• _节选_:
______

“刹那主义”的提出
1924年5月,朱自清在春晖中学作了一次题为“刹那”的演讲,旗帜鲜明地亮出了自己的人生态度与人生哲学,也为我们了解青年时期的朱自清提供了一个最好的切入点。
在演讲里,朱自清开门见山地提出,他认为谈论人生的意义与价值时,“谈”这个行为本身就没有什么意义和价值,因为“我觉得人生的意义与价值横竖是寻不着的;——至少现在的我是如此——而求生的意志却是人人都有的。既然求生,当然要求好好的生。”那么,怎么才能“好好的生”呢?朱自清说:“须零碎解决,须随时随地去体会我生的‘相当的’意义与价值;我们所要体会的是刹那间的人生,而不是上下古今东西南北的全人生”。“刹那”,这个词本是外来词,来自梵文ks·an·a。佛经里对于“刹那”的时间长度有多种解释,比如说“一弹指间有六十刹那”,“一念中有九十刹那,一刹那又有九百生灭”,“刹那是算数譬喻所不能表达的短暂时间”,但传入中国后,人们渐渐淡化了对它具体时间长度的计算,仅仅用来说明一段很短暂的时间,接近于“一瞬间”,于是,汉语里有了“刹那芳华”这样美丽的词,也有了“愁恨僧只长,欢荣刹那促”(白居易:《和梦游春》)这样曼妙的诗句。朱自清则特意说明,自己所说的“刹那”,是指“极短的现在”。
用今天的话来说,朱自清的人生态度就是“享受现在”。类似的说法,古往今来其实都不罕见,“今朝有酒今朝醉”,“人生得意须尽欢”……值得追问的是,朱自清这样少年老成、性格持重的人,难道也赞成“及时行乐”吗?其实不然。朱自清在演讲中说,重在享乐,则容易流于纵欲,使人无法得到健全的、谐和的发展——“况且所谓‘及时行乐’,往往‘醉翁之意不在酒’;不过借此掩盖悲哀,并非真正在行乐。‘遇饮酒时须饮酒,得高歌处且高歌’,明明是哀时事不可为而厌世的话。”这样消极的行乐,让人反而不能体会一刹那的意义与价值,让人更不满足。朱自清接着谈到,欧洲文艺界的颓废派,正如“糖面金鸡纳霜丸”一般,外面有一点甜,里头却十分地苦。

______

文本与元素定位记录
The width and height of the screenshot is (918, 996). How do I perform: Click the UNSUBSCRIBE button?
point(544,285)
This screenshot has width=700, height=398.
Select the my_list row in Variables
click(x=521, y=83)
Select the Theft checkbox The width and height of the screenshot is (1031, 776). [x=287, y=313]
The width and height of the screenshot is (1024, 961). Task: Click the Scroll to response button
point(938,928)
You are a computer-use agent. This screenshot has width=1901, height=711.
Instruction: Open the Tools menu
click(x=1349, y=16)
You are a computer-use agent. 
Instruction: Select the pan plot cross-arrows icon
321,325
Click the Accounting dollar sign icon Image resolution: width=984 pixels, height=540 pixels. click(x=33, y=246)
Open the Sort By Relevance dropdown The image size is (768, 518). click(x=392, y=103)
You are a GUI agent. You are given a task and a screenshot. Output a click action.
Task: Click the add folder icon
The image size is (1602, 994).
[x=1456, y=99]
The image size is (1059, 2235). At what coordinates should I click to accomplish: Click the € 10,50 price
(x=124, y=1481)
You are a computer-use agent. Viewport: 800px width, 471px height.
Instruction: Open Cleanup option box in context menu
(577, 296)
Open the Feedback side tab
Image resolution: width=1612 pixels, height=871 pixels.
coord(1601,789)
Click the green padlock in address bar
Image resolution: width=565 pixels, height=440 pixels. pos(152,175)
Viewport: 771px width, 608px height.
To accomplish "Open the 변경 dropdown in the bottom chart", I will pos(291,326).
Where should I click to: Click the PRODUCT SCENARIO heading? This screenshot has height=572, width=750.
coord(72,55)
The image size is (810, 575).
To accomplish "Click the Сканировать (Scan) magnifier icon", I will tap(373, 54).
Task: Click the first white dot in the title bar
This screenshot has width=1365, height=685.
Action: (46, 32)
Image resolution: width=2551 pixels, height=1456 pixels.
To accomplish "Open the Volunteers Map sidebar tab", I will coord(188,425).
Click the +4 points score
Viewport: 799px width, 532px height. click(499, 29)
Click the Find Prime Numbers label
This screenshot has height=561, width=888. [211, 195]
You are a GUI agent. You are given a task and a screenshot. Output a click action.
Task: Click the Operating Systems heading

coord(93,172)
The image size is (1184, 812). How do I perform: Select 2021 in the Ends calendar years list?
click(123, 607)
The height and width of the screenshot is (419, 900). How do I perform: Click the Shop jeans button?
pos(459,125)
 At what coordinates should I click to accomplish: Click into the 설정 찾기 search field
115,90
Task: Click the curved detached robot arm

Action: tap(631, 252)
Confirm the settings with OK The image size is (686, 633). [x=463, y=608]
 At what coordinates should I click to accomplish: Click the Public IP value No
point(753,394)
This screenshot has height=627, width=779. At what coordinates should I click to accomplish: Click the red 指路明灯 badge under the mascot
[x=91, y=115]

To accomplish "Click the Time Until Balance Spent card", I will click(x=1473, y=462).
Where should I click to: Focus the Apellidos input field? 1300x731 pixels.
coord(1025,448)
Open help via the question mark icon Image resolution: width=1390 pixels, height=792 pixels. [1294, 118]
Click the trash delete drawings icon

______

• _练习说明_:
根据这篇谈朱自清“刹那”演讲的文字回答:
1. 朱自清在春晖中学作这次演讲是在哪年哪月?
2. 朱自清特意说明,他所说的“刹那”指的是什么?
3. 朱自清把欧洲文艺界的颓废派比作什么?
上面的记录在此用不上。

• _作答_:
1. 1924年5月。
2. “极短的现在”。
3. “糖面金鸡纳霜丸”。